- **Fragmento**
A Sofía, Bulgaria, fue a dar H., periodista, experto en asuntos internacionales, corresponsal de un diario búlgaro en Montevideo. A raíz de una de las tantas arremetidas del régimen había tenido que exiliarse en Argentina, donde vivió siete meses, pero tras el asesinato de Zelmar Michelini y Gutiérrez Ruiz, también la Argentina se volvió inhabitable para los exiliados uruguayos. Bajo la protección de las Naciones Unidas, salió hacia Cuba y desde allí a Bulgaria.
Vivía solo, lejos de su mujer y de sus hijos, pero seguramente había hecho amigos entre los búlgaros, gente cálida y acogedora, amiga de los tragos nobles y sentimentales, y habrá disfrutado de esas increíbles avenidas, con canteros de rosas, que se encuentran a lo largo y a lo ancho de esa linda tierra que es la de Dimitrov, claro, pero también la de mi amigo Vasil Popov, que hace más de diez años escribió y publicó un cuento muy tierno sobre dos tupamaros que encontró una vez en el ascensor de un hotel habanero.
Sí, seguramente se habrá acostumbrado al yoghourt (fermentos casualmente búlgaros) y a los popes y al café a la turca, que a mí me resulta insoportable. Pero aun así habrá sentido la inquerida humillación de estar solo y de mirarse cotidianamente al espejo con nuevo asombro y vieja resignación.
Cuando a mediados de 1977 llegué a Sofia para asistir al Encuentro de Escritores por la Paz, hacía pocos días que H., tan periodista él, había sido noticia. Como todas las tardes, había llegado a su apartamento, probablemente se acostó, y sólo se supo de él varios días después, cuando sus compañeros de trabajo, extrañados por su ausencia, fueron a golpear a su puerta y, al no obtener respuesta, trajeron a la policía para que la abriera.

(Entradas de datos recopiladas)
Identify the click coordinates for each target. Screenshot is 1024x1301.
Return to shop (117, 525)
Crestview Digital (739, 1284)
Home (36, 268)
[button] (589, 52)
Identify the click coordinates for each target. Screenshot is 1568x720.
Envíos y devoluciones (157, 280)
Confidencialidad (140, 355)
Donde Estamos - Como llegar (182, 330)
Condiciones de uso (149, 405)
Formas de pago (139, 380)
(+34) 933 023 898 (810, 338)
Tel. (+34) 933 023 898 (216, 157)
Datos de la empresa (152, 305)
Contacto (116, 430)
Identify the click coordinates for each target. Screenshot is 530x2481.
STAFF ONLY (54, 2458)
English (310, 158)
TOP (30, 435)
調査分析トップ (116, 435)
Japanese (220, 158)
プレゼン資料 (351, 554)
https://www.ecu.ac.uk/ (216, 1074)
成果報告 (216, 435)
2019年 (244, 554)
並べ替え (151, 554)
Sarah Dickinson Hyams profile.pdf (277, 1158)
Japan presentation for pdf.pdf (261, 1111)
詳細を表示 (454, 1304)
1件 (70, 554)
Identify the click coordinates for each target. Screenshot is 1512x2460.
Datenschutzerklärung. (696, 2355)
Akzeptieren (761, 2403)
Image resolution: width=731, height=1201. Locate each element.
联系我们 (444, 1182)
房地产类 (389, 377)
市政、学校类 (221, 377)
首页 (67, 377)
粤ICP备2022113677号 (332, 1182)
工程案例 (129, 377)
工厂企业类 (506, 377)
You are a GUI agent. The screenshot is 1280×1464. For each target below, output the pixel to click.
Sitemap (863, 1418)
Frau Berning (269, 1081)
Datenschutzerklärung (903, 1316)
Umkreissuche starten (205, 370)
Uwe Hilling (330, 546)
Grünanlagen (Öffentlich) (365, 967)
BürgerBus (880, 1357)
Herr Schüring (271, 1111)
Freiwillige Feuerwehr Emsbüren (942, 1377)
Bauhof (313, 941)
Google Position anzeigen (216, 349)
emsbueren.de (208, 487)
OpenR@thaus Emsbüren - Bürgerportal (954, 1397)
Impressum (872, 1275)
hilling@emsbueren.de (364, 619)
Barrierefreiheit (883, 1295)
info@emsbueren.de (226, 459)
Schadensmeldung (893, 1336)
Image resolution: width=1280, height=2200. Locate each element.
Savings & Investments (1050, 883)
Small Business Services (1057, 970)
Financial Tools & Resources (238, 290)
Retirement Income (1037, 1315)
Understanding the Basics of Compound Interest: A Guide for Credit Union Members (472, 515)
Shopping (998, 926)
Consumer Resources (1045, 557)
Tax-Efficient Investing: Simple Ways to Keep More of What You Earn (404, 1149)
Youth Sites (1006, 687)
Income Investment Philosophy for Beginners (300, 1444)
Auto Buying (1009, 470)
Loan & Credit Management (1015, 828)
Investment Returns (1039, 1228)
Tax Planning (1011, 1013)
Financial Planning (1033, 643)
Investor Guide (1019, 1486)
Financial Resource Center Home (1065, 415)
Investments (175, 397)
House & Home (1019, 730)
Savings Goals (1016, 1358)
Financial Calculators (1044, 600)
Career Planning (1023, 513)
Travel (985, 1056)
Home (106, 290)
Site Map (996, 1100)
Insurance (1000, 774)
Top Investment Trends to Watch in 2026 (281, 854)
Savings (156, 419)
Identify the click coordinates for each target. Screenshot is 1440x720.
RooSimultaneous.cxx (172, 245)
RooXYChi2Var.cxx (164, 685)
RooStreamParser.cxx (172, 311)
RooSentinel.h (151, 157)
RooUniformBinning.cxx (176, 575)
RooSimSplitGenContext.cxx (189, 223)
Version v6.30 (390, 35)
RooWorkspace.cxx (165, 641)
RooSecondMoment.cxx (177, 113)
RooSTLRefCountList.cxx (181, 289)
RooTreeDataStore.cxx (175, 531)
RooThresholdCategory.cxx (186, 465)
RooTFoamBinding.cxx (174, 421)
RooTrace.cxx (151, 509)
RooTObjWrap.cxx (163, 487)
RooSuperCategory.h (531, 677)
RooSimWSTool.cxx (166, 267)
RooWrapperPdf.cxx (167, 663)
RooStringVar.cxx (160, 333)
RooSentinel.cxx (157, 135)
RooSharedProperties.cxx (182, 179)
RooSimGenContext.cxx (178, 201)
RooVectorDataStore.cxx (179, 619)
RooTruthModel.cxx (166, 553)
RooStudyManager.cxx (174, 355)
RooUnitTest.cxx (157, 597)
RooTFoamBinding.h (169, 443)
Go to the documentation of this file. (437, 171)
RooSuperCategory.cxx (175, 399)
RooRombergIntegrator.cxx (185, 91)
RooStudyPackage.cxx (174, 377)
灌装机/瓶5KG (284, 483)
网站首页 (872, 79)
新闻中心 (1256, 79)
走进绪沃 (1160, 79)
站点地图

- **Consigna**
Transcribe completo y sin ningún cambio el fragmento sobre el periodista H. exiliado en Sofía.

- **Resultado**
A Sofía, Bulgaria, fue a dar H., periodista, experto en asuntos internacionales, corresponsal de un diario búlgaro en Montevideo. A raíz de una de las tantas arremetidas del régimen había tenido que exiliarse en Argentina, donde vivió siete meses, pero tras el asesinato de Zelmar Michelini y Gutiérrez Ruiz, también la Argentina se volvió inhabitable para los exiliados uruguayos. Bajo la protección de las Naciones Unidas, salió hacia Cuba y desde allí a Bulgaria.
Vivía solo, lejos de su mujer y de sus hijos, pero seguramente había hecho amigos entre los búlgaros, gente cálida y acogedora, amiga de los tragos nobles y sentimentales, y habrá disfrutado de esas increíbles avenidas, con canteros de rosas, que se encuentran a lo largo y a lo ancho de esa linda tierra que es la de Dimitrov, claro, pero también la de mi amigo Vasil Popov, que hace más de diez años escribió y publicó un cuento muy tierno sobre dos tupamaros que encontró una vez en el ascensor de un hotel habanero.
Sí, seguramente se habrá acostumbrado al yoghourt (fermentos casualmente búlgaros) y a los popes y al café a la turca, que a mí me resulta insoportable. Pero aun así habrá sentido la inquerida humillación de estar solo y de mirarse cotidianamente al espejo con nuevo asombro y vieja resignación.
Cuando a mediados de 1977 llegué a Sofia para asistir al Encuentro de Escritores por la Paz, hacía pocos días que H., tan periodista él, había sido noticia. Como todas las tardes, había llegado a su apartamento, probablemente se acostó, y sólo se supo de él varios días después, cuando sus compañeros de trabajo, extrañados por su ausencia, fueron a golpear a su puerta y, al no obtener respuesta, trajeron a la policía para que la abriera.